The other day, as I was contemplating doing something I knew I shouldn't do, I stopped myself and gave myself a good talking to: "You know better than that. God doesn't want you to do that. You should do the right thing."

And so I didn't do what I was contemplating. I felt slightly better about myself and found the shadow of this thought floating through the detritus of my mind: I'll bet God is pleased with me for doing the right thing...

And just like that I realized what a fool I am.

I believed that God would be please by me doing the right thing. I imagined Him weighing my deeds in the balance and finding me worthy for doing the right thing, (or worthless for doing the wrong thing.)

Though I've always confessed that my fecal matter is malodorous to the Almighty, (and everyone else as well), I apparently still believe that my righteousness somehow impresses Him. I guess I honestly thing that my good deeds are NOT as repugnant to God as used, bloody bandages. What an idiot.

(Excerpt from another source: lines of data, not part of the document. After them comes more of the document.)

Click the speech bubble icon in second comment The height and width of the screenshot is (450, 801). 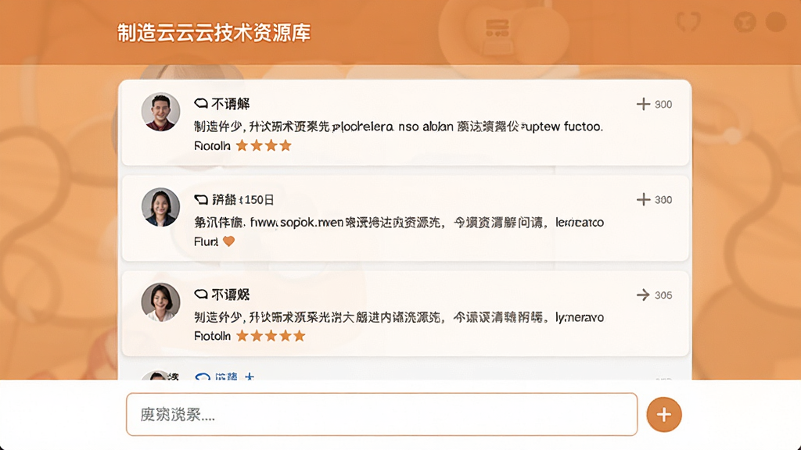coord(201,199)
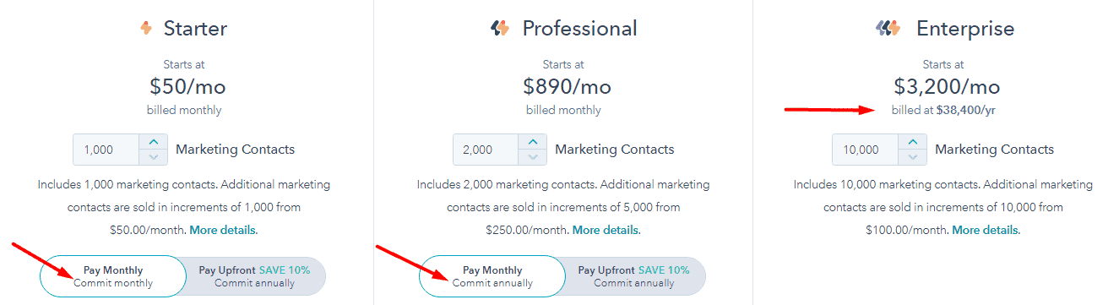The height and width of the screenshot is (305, 1119).
Task: Select Pay Monthly for Starter plan
Action: point(112,276)
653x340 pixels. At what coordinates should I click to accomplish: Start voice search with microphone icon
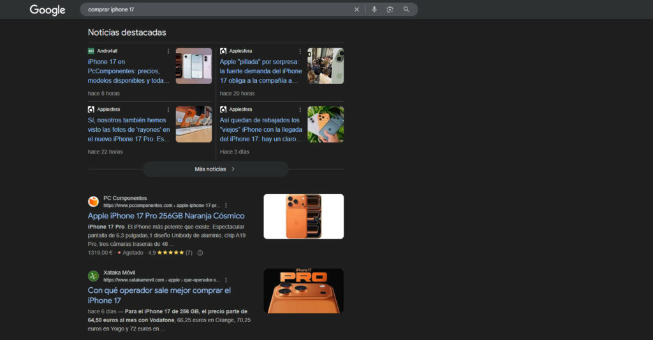tap(374, 10)
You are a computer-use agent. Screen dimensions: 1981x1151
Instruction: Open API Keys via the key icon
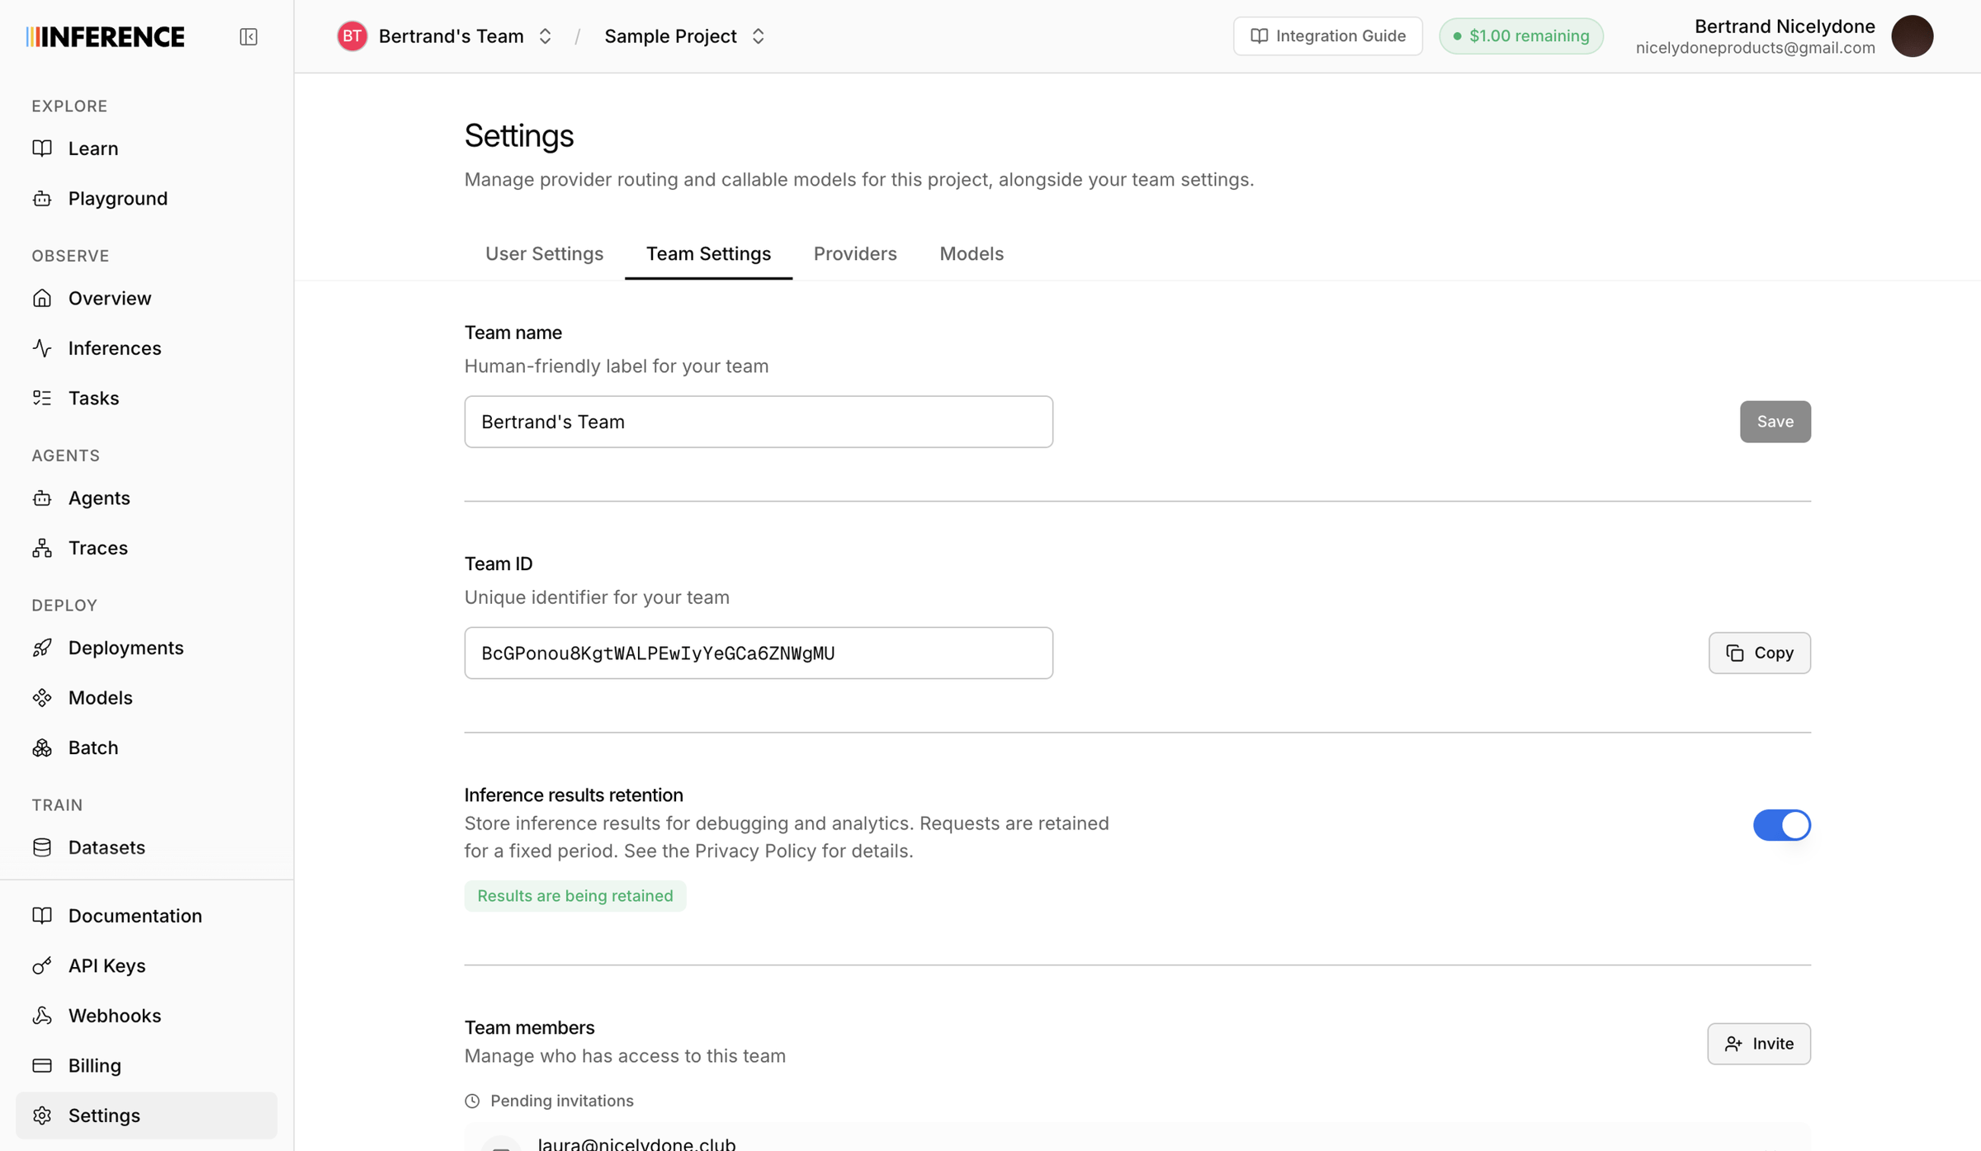tap(42, 965)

The New Testament clearly shows me that my evil deeds do not separate me from God and my good deeds do do not bring me any closer. My deeds - both good and evil, righteous and unrighteous - have no bearing of any kind on my relationship to God. With the death, burial, resurrection and glorification of Jesus, God has taken the whole issue of good deeds / bad deeds off the table. My sins mean nothing to God because they are all already paid for by the death of Christ, (and therefore forgotten by God). My righteous deeds are worthless to God, because they are dung by comparison to the righteousness of Christ. God approves of me not because I behave or don't behave but because I am in Christ .

This is such a radical way of thinking and living that I can barely wrap my head around it. I find it so much easier to condemn myself for my failings or to praise myself for my successes - yet both of these imposters are worthless to me and repugnant to God. He is utterly pleased with Christ, and is utterly pleased with me in Christ.

My deeds - both "good" and "bad" - are death for me, death if I place any value or trust in them at all. But if my trust is in Christ, then my life is in Him. He is the Vine, I am one of his branches. Whatever life is in me is His life. As the life of the vine is in the branch, so the life of Christ is the life of Jack.